Ignorant les recommandations de son service de sécurité, M. Zelensky descend alors de son estrade et étreint la journaliste sous les applaudissements de ses confrères et de M. Sunak. Puis la représentante du contrepouvoir enchaîne en s’adressant au premier ministre britannique : « Vous savez que des soldats ukrainiens meurent tous les jours. Ne pensez-vous pas que cette décision concernant les avions de chasse prend trop de temps ? »

En 2003, lors de l’invasion de l’Irak, la pratique d’un journalisme « embarqué » (embedded) avec les militaires américains avait fait grincer des dents au sein de la profession. Vingt ans plus tard, le journalisme « enlacé » a remporté la guerre d’Ukraine.

En France aussi, le code de conduite énoncé par le fondateur du quotidien Le Monde (et de ce mensuel) Hubert Beuve-Méry — « le contact et la distance » — a été remisé au magasin des accessoires. Du moins lorsqu’il s’agit du président ukrainien : « En vrai, il est sympa, assez cool, souvent drôle et pas du tout économe de son temps », dit Isabelle Lasserre, correspondante diplomatique du Figaro, choyée par les autres médias, France Inter et LCI en particulier, depuis qu’elle affiche des positions jusqu’au-boutistes sur l’Ukraine.

[…]

Théâtraliser le faux, escamoter le vrai

Panégyriques, étreintes, questions onctueuses : la vénération de la presse occidentale pour le président en treillis kaki paraît conforter l’idée de médias à la remorque des dirigeants politiques. Mais cette image est trompeuse. Car, depuis l’élection de M. Donald Trump en 2016 et plus encore depuis l’agression de l’Ukraine par la Russie, « le journalisme » se comporte de plus en plus, aux États-Unis mais aussi en Europe, comme un acteur politique autonome, doté de ses propres priorités idéologiques.

Contrairement aux partis traditionnels, celui que constituent les médias anime et nourrit simultanément les tendances rivales qui forment les deux branches de sa clientèle, l’une de droite dure (Fox News, The Sun, CNews…), l’autre libérale (The New York Times, The Washington Post, CNN, The Guardian, Le Monde, etc.).

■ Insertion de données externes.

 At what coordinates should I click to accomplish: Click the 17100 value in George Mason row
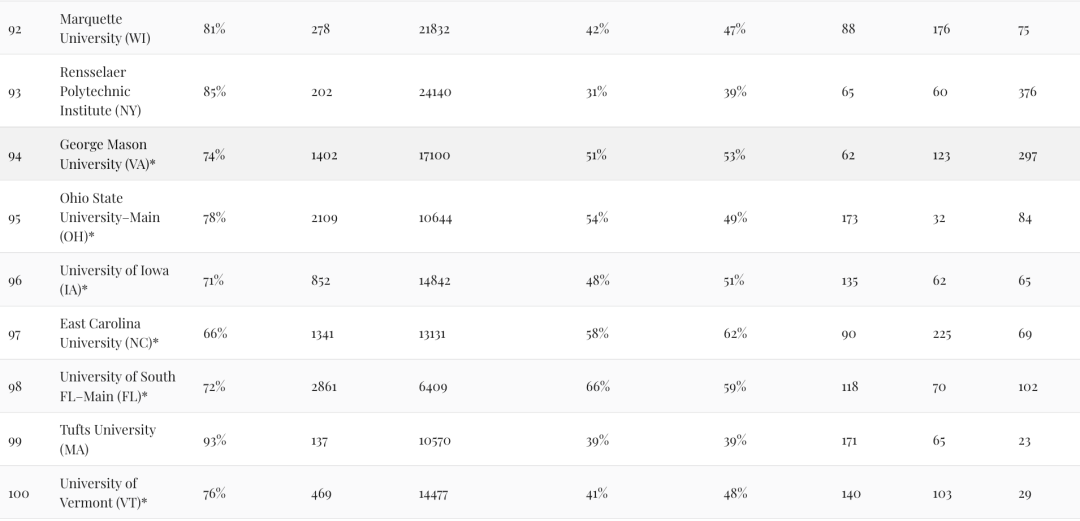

Adossé à ces deux audiences qui l’une et l’autre réclament une lecture militante des événements, « le journalisme » se garde de braquer ses fidèles en ne les faisant jamais douter de l’histoire enchantée qu’il leur sert. Ces médias de combat ont polarisé les États-Unis autour de sujets fictifs (« M. Trump est la marionnette du Kremlin » ; « L’élection de M. Joseph Biden a été truquée »).

Depuis l’invasion de l’Ukraine, ils engagent l’Occident dans une guerre contre la Russie en supprimant de l’espace public tout débat sur les risques d’une escalade militaire.

Leur entreprise est favorisée par des réflexes hérités de la guerre froide : images d’archives (souvent rediffusées) des écoliers américains apprenant à se protéger d’une attaque nucléaire soviétique, longue obsession de la subversion communiste aux États-Unis, paranoïa récurrente de l’« ennemi intérieur » (1).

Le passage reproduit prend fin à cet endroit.